OpenACC and CUFFT performance issues HPC

Hello there,

I am developing a program for my research and I am using GPU parallelization with OpenACC and CUFFT. I am using nvhpc version number 22.9. The program works fine, and has been validated. However, I am facing some performance issues and I honestly cannot understand why.

So, let’s say I am running my code on my workstation, that mounts an NVIDIA Quadro P1000, and it takes N seconds to run. When I run the same simulation in my laptop, that mounts an NVIDIA GTX 1660 Ti, It takes N/2 seconds (approximately). Then I tried to run it in my research group’s cluster, that mounts a NVIDIA Tesla V100 32GB GPU, and it takes 3*N seconds. Finally, I ran the same simulation on my Department’s cluster, that mounts an NVIDIA A100 80GB GPU, and it takes almost N seconds.

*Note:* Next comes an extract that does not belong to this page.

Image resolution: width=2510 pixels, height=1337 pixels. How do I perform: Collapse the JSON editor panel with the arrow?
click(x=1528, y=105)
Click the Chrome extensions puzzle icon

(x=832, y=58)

So, apart from the fact that it seems that I have access to many GPUs but I cannot make use of them (-.-"), how can I optimize my code for the use with those GPUs (the V100 and A100)?

I compile the code with these flags:
nvfortran -I /[…]/.fftw/include -L /usr/local/cuda-11.7/lib64 -cpp -O3 -Minfo=accel -g -lcufft -lcufftw -use_fast_math -fast -acc=gpu -gpu=managed -cuda -cudalib=cufft -module /[…]/Modules -c /[…]/Sources/filename.f03 -o /[…]/Objects/filename.o

Thank you

Try profiling the app. Compare profiling results across the platforms of interest.

Given that performance appears to be all over the place, my initial working hypothesis would be that the workload applied is not in fact identical across platforms, which could be due to an outright bug (e.g. uninitialized piece of data), a randomized component (leading to a butterfly effect), or a platform-dependant auto-scaling mechanism of some sort.